This is a piece of software used for performing experiments on the pricing of Passport Options via reinforcement learning. The experiments are described in [1].
- Python == 3.9.13
Prepare your python environment (conda
, virtualenv
, etc.), activate your environment.
Using pip:
$ pip install -r requirements.txt
Choose a configuration number X and create a folder named config_X including a config.py file. This file should include dictionaries specifying parameters as follows:
import numpy as np
CONFIG_NO = X # configuration number
SEED = 1 # random seed for numpy, random and torch
SAVE = {"model": True, # save model after training?
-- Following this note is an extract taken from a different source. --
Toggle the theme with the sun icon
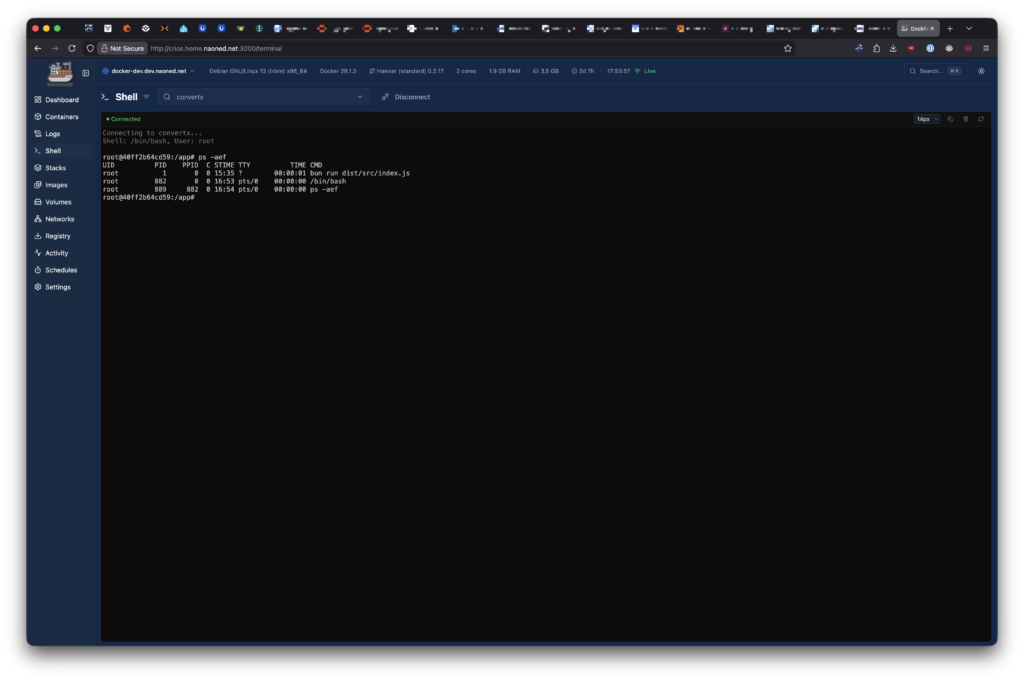Viewport: 1024px width, 681px height. (x=981, y=71)
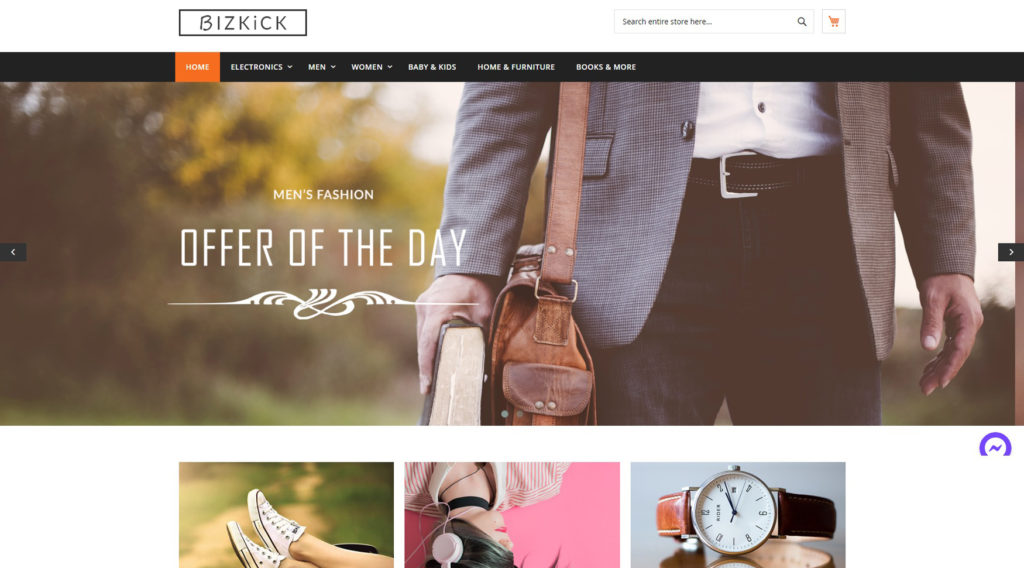The image size is (1024, 568).
Task: Expand the Men dropdown menu
Action: coord(321,67)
"plots": True, # save plots?
"plot_path": None, # path to folder for saving plots in case SAVE['model']==False
}
# market params
MARKET_PARAMS = {
"interest": 0.002, # interest rate
"ntime": 10, # number of time steps per path
"x0": 0, # initial portfolio value
"d": 2, # dimension of assets
"s0": [1, 1], # initial values for assets, list
"mu": [0, 0], # mean of BM, list
"sig": 0.04, # var of BM, list (or float for symmetric market)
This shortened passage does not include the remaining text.